Pennsylvania and the Marcellus Shale natural gas reservoir are emerging as a key focus of natural gas pipeline operators, as the increasing gas flow spurs projects to bring it to customers in the northeastern United States and possibly Canada.
Combined, more than a dozen projects proposed or already under construction would have the capacity to move an additional 4 billion cubic feet of natural gas a day -- one-third of what analysts for Colorado-based Bentek Energy say is the average daily demand in the northeastern United States.
"A lot of those projects are really designed to move the new volumes out of the Marcellus to your more traditional, historic pipelines that have served the Northeast markets for the last 30 or 40 years," said Bentek's manager of energy analysis, Anthony Scott.

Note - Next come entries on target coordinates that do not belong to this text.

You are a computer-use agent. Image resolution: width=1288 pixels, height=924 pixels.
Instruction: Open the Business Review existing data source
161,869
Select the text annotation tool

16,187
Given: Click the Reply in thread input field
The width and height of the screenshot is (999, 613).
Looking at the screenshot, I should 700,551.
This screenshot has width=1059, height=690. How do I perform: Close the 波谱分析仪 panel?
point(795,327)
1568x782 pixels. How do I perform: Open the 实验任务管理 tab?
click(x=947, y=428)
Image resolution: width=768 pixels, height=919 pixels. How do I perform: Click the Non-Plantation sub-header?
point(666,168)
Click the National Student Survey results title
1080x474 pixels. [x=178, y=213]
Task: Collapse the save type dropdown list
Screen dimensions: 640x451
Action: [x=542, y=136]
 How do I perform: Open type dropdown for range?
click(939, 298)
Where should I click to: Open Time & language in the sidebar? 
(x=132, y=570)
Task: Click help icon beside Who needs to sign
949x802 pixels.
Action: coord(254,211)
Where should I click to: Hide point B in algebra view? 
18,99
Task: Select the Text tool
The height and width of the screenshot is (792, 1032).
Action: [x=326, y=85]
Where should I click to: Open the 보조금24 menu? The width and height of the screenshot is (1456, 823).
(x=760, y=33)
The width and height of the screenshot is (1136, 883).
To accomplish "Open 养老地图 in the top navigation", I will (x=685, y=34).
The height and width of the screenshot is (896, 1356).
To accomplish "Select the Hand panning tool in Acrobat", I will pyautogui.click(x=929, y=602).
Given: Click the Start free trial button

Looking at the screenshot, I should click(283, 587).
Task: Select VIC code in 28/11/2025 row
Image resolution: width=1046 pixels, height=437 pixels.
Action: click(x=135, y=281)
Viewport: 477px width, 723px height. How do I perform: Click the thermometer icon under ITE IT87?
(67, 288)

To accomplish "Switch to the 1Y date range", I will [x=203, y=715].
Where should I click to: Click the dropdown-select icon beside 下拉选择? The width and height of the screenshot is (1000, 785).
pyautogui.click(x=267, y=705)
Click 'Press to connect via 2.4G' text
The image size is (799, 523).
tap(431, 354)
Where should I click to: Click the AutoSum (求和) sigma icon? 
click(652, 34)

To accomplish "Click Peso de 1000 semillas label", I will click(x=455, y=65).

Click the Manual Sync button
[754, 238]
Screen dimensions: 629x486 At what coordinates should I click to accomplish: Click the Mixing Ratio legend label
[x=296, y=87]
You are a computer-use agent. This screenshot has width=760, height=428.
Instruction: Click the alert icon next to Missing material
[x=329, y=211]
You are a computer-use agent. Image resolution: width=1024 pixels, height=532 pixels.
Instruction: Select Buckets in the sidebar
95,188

For now, Bentek said about 3 billion cubic feet (bcf) per day of gas is flowing from the Marcellus Shale, the nation's largest-known natural gas reservoir. Production is rising quickly as crews busily drill more wells, and the flow should easily reach 7 bcf or 8 bcf per day in the next five years, Scott said.
But the exploration companies need to find takers for the gas, and Bentek analysts say more pipeline capacity is needed if the Marcellus Shale gas is going to ease price spikes at important New York City and Boston-area hubs during the coldest winter stretches.
Where the gas is already flowing into interstate pipelines, largely in southwestern and northeastern Pennsylvania, it is displacing pricier gas from more distant sources including Canada, the Gulf Coast, Rocky Mountains or terminals that accept liquid natural gas shipments from overseas, Bentek analysts said.